Thanks for the comments Buds! And, Mandy, I'm happy to hear that you like the movie so well too!
I agree that like BBM, multiple viewings are a good idea. Both movies are good upon first viewing, but after multiple viewings you notice more details and begin to see underlying themes, etc. better. Also, like BBM- it can be a really tough film to watch in that some of the themes are really sad or brutal. The overall narrative seems to be a combination of the really-lovely with jabs of sadness and sometimes unexpected brutality. The intersection of the Septimus (Rupert Graves) narrative with Clarissa Dalloway's is unexpectedly sad. It also seems to be a lot about the fleetingness of moments of happiness and learning how to recognize happiness and opportunities when they come up... to me these themes - fleeting happiness and opportunities taken or lost resonate a lot with BBM. The theme of short moments of happiness seems to be really foregrounded in the movie The Hours (also based on
Mrs. Dalloway).
And, Monika, I do recommend seeing the movie even if you couldn't get through the book... the movie, I think, is very helpful in making the narrative and the chronology of events in the book clear. Woolf's stream of consciousness writing style can be extremely confusing. Having just re-read the book the other week... my main observation is that it's almost better to approach the book as if it's a kind of poetry. So much of the book is driven by characters' inner thoughts/interior monologues as part of Woolf's interest in expressing of how thought processes happen throughout a person's day.
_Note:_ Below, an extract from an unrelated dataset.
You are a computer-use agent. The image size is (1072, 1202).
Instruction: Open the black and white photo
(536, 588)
It was really hard for me to imagine how they'd make it into a movie. The exercise of Mrs. Dalloway really is so interesting.. trying to really trace how memories and sometimes almost random associations are triggered by encountering certain things throughout one's day... and how one thought can lead to something unexpected and non-linear sometimes. The really difficult stream of consciousness writing style I think was a really smart style to use to try to express/emulate the complexity of how thought processes happen.
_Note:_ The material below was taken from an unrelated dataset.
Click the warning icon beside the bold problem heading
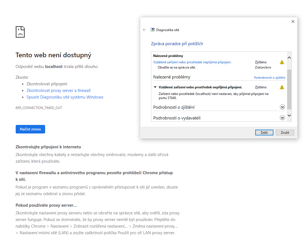This screenshot has width=307, height=243. (282, 87)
Woolf's command of language is so subtle and complex (there really isn't any other term that comes to mind but complex)... I think that she's one of the hardest 20th century writers to read. But, I totally love her... once you get into the rhythm of her writing it's really lovely and hugely profound. Virginia's nephew Quentin Bell (the son of her sister Vanessa Bell... I wrote my undergraduate thesis about Vanessa Bell and Duncan Grant... the two main painters in the Bloomsbury group) once said that
A Room of One's Own is an example of Virginia "speaking" and her novels like Mrs. Dalloway are examples of Virginia "thinking" (I think he means her introspective thoughts vs. her public persona or way of expressing herself more conversationally). Yes,
A Room of One's Own was written originally as a lecture and is one of her extended polemical feminist essays, like her longer book
Three Guineas. She also wrote interesting literary/political essays like "Mr. Bennett and Mrs. Brown." But, her writing like that is so different in style from the novels.